Les Palestiniens privés d'eau par Israël et ses colonies
DANS UN RAPPORT RENDU PUBLIC MARDI 27 OCTOBRE, AMNESTY INTERNATIONAL ACCUSE LE GOUVERNEMENT DE TEL-AVIV DE MAINTENIR, AU BENEFICE DES COLONS, UN CONTRÔLE TOTAL SUR CETTE RESSOURCE ESSENTIELLE POUR LA REGION.
Les
rapports des organisations internationales des droits de l'homme
consacrés à Israël se suivent et se ressemblent. Mises bout à bout, ces
enquêtes ne dénoncent pas seulement les conditions de vie dans
lesquelles Israël maintient les Palestiniens. Elles dessinent une
politique qui ne néglige aucun aspect, aucune dimension de ce peuple
palestinien soumis à l'occupation. Le rapport de l'ONU, dit « rapport
GOLDSTONE », du nom, du juge sud-africain qui dirigeait la commission
d'enquête, a montré qu'Israël pouvait être accusé de crimes de guerre,
voire de crimes contre l'humanité lors de son offensive sur Gaza en
janvier dernier. Cette fois-ci c'est Amnesty International qui tire le
signal d'alarme.
Israël limite sévèrement l'accès à l'eau dans les territoires
palestiniens « en maintenant un contrôle total sur des ressources
communes et en poursuivant des politiques discriminatoires ». « Israël
ne laisse les Palestiniens accéder qu'à une fraction des ressources
communes en eau, qui se situent surtout en Cisjordanie occupée, alors
que les colonies israéliennes illégales reçoivent des quantités
pratiquement illimitées », écrit Amnesty. Les Israéliens consomment
quatre fois plus d'eau que les Palestiniens.

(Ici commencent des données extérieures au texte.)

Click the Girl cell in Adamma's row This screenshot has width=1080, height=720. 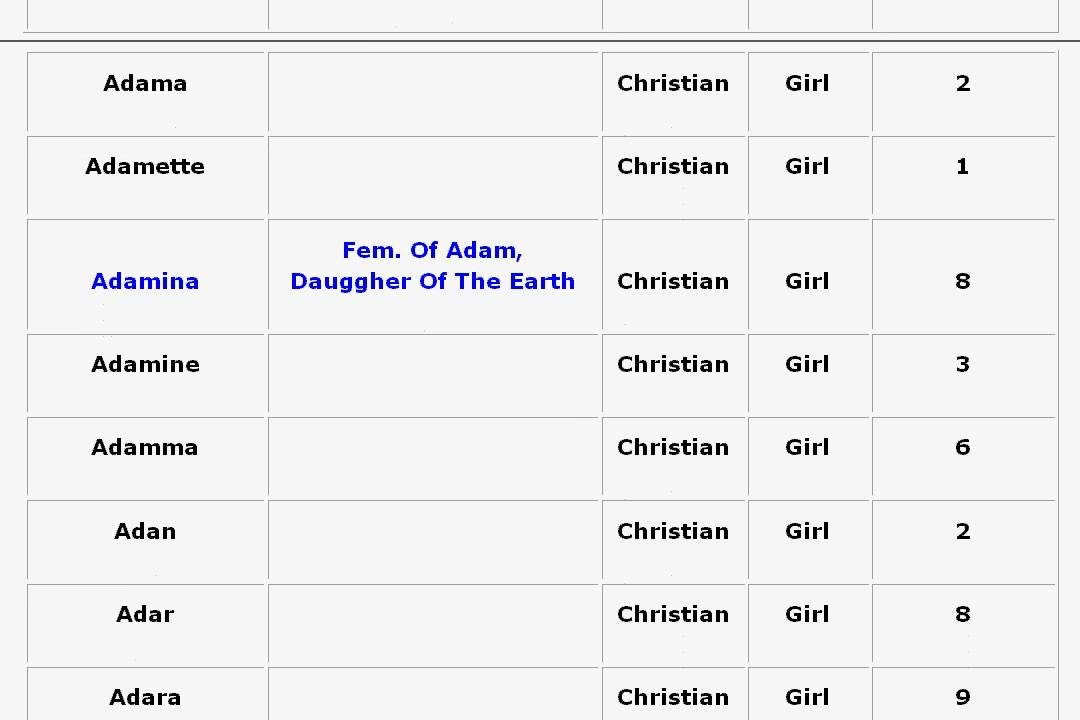coord(807,447)
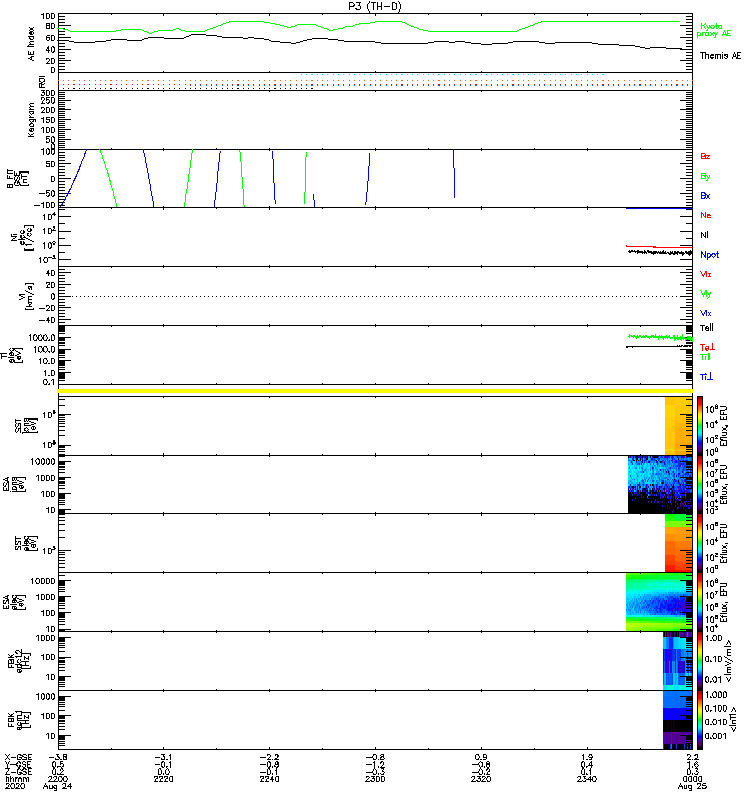Click the red Bz legend entry

(705, 156)
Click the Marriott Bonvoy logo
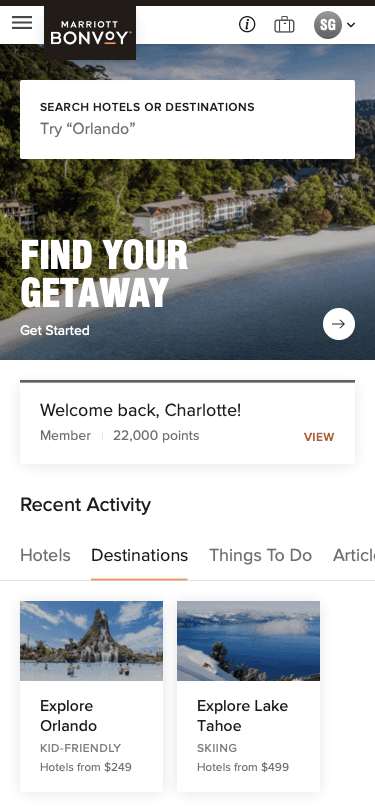Image resolution: width=375 pixels, height=812 pixels. pyautogui.click(x=90, y=33)
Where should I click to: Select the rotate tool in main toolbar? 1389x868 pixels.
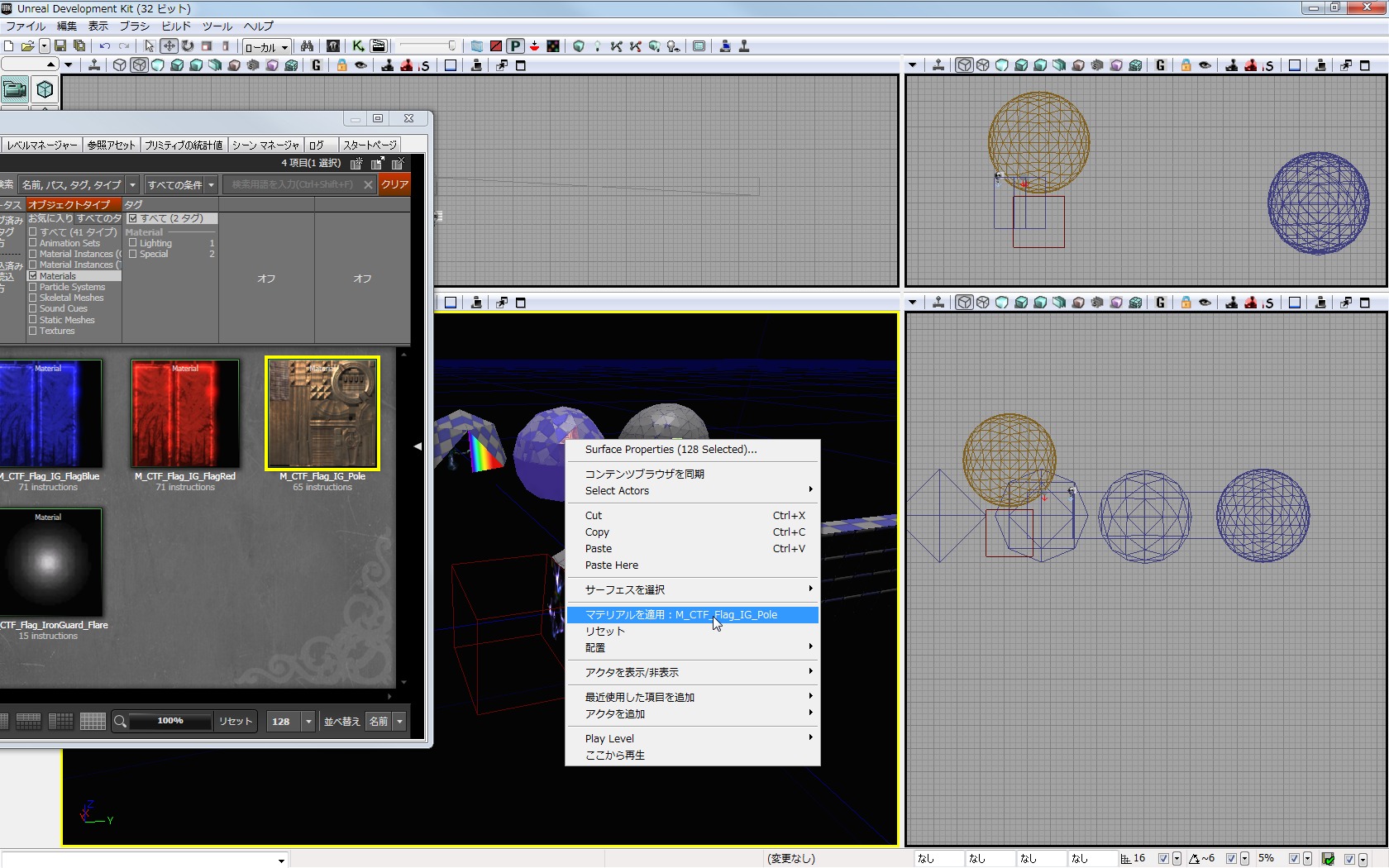[188, 46]
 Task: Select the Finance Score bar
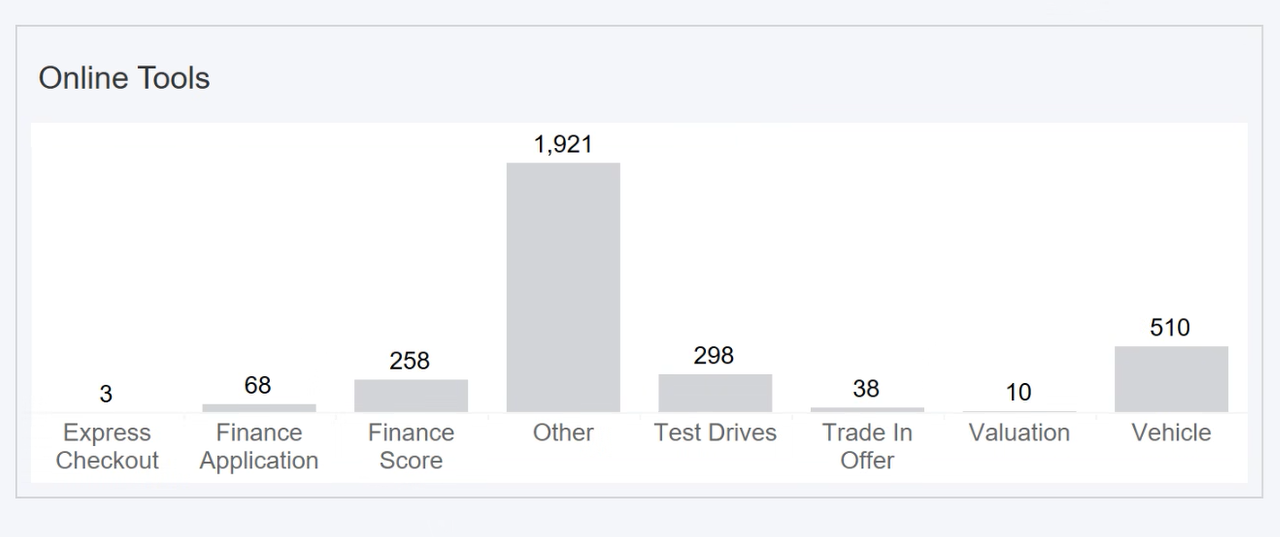tap(411, 396)
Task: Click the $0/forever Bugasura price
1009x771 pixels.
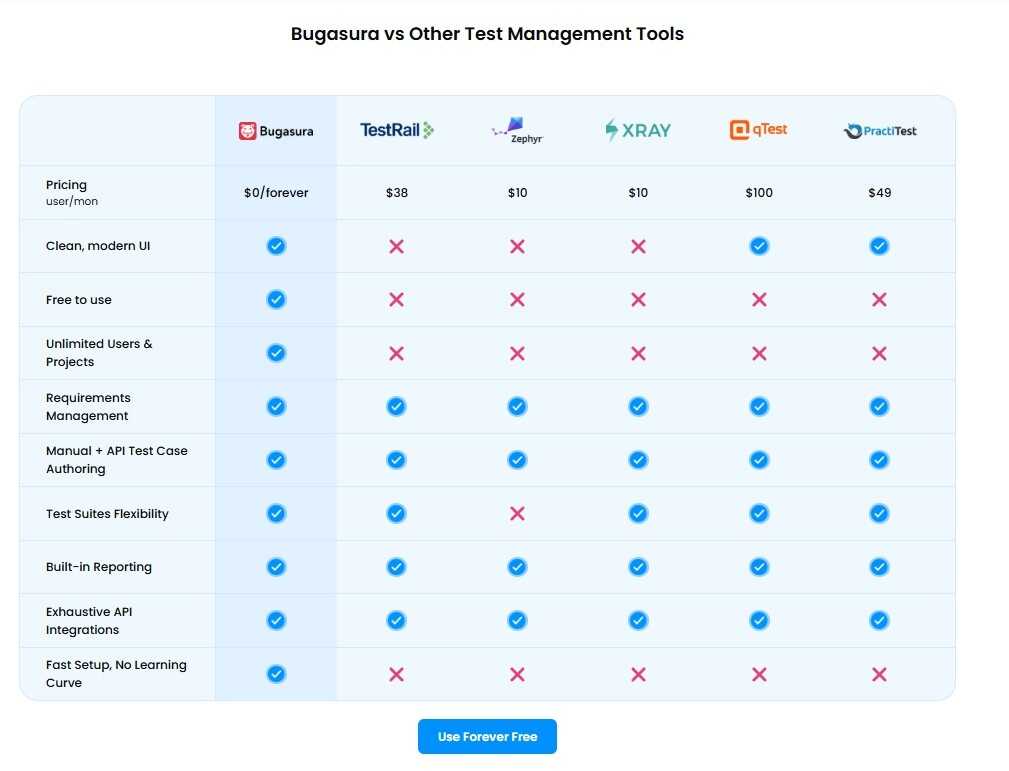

Cette inégalité est encore
plus criante dans certaines régions de Cisjordanie où des colonies
utilisent vingt fois plus d'eau par tête d'habitant que les
Palestiniens des localités voisines qui survivent avec 20 litres par
jour. « Piscines, pelouses bien arrosées et vastes exploitations
agricoles irriguées dans les colonies contrastent avec les villages
palestiniens voisins, dont les habitants doivent se battre
quotidiennement pour assurer leurs besoins en eau », poursuit le
rapport.
Selon Amnesty, les Palestiniens ne sont pas autorisés à creuser de
nouveaux puits ou à restaurer les anciens sans permis des autorités
israéliennes. En outre, de nombreuses routes de Cisjordanie sont
fermées ou limitées à la circulation, ce qui contraint les camions
citernes à faire des détours pour ravitailler les villages qui ne sont
pas reliés au réseau de distribution d'eau. Dans la bande de Gaza,
l'offensive israélienne de l'hiver a endommagé les réservoirs d'eau,
les puits, les égouts et les stations de pompage. De180.000 à 200.000
Palestiniens n'ont pas accès à l'eau courante en Cisjordanie.